> MATERIAL SHOWN

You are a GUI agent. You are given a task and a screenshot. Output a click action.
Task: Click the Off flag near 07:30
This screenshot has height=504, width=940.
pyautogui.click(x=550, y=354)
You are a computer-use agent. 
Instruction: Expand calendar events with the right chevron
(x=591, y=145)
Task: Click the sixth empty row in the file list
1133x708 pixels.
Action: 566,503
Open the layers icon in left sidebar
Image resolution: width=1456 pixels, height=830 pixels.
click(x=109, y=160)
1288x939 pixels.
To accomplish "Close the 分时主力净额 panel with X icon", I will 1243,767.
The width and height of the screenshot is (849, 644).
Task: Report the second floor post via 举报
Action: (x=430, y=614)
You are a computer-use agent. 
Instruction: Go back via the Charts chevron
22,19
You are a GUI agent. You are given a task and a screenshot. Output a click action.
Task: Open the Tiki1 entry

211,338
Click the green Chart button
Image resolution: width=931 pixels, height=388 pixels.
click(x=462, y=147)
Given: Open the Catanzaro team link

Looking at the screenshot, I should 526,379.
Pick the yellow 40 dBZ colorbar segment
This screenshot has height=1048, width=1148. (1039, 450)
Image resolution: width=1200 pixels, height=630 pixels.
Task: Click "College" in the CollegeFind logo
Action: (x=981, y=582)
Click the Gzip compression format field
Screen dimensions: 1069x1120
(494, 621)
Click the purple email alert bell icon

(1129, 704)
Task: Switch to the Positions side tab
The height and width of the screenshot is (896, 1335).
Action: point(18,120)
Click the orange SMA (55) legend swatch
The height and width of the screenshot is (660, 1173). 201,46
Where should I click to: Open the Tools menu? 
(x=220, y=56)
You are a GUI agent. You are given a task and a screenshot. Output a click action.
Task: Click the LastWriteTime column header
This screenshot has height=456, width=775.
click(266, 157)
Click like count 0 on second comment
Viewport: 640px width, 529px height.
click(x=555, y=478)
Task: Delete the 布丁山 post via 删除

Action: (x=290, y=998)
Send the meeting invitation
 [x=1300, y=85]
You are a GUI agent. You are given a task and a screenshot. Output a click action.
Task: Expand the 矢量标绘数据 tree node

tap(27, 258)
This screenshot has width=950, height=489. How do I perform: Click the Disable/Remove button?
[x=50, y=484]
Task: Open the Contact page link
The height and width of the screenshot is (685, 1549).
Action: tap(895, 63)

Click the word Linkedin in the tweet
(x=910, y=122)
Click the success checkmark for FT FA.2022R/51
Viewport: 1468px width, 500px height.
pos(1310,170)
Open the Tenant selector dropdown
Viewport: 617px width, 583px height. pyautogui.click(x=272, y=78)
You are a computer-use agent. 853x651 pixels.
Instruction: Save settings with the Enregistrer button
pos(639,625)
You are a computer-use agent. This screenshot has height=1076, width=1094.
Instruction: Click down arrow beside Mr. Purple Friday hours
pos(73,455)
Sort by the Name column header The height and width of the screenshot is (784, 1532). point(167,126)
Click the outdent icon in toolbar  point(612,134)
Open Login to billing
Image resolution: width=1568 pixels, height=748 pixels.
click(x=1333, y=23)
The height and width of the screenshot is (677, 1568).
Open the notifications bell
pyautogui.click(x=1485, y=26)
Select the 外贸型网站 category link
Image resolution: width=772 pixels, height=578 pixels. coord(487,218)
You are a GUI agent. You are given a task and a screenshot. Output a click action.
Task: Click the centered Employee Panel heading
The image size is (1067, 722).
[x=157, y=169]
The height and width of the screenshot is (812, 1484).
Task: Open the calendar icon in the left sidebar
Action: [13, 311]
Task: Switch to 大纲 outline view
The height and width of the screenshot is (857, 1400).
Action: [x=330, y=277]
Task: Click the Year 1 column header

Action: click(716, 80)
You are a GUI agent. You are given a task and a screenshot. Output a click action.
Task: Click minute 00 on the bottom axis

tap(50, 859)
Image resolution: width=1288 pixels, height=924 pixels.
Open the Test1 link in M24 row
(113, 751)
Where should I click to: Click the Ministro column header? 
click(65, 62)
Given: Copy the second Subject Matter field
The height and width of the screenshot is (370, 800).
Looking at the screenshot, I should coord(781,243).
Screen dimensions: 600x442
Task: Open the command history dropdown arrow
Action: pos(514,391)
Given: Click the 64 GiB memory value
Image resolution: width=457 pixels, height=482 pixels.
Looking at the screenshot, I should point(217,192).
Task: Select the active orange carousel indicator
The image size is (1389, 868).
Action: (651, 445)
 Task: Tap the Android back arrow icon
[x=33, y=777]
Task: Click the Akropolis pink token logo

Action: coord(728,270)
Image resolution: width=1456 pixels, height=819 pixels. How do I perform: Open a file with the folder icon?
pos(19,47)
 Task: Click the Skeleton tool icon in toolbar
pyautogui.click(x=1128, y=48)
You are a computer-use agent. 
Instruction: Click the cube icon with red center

> GIVEN INSTRUCTION
Reproduce verbatim the portion of the records above that opens with the line containing "Open Login to billing" and closes with the line containing "Action: click(716, 80)", including both of those lines.

> CORRECT ANSWER
Open Login to billing
Image resolution: width=1568 pixels, height=748 pixels.
click(x=1333, y=23)
The height and width of the screenshot is (677, 1568).
Open the notifications bell
pyautogui.click(x=1485, y=26)
Select the 外贸型网站 category link
Image resolution: width=772 pixels, height=578 pixels. coord(487,218)
You are a GUI agent. You are given a task and a screenshot. Output a click action.
Task: Click the centered Employee Panel heading
The image size is (1067, 722).
[x=157, y=169]
The height and width of the screenshot is (812, 1484).
Task: Open the calendar icon in the left sidebar
Action: [13, 311]
Task: Switch to 大纲 outline view
The height and width of the screenshot is (857, 1400).
Action: [x=330, y=277]
Task: Click the Year 1 column header

Action: click(716, 80)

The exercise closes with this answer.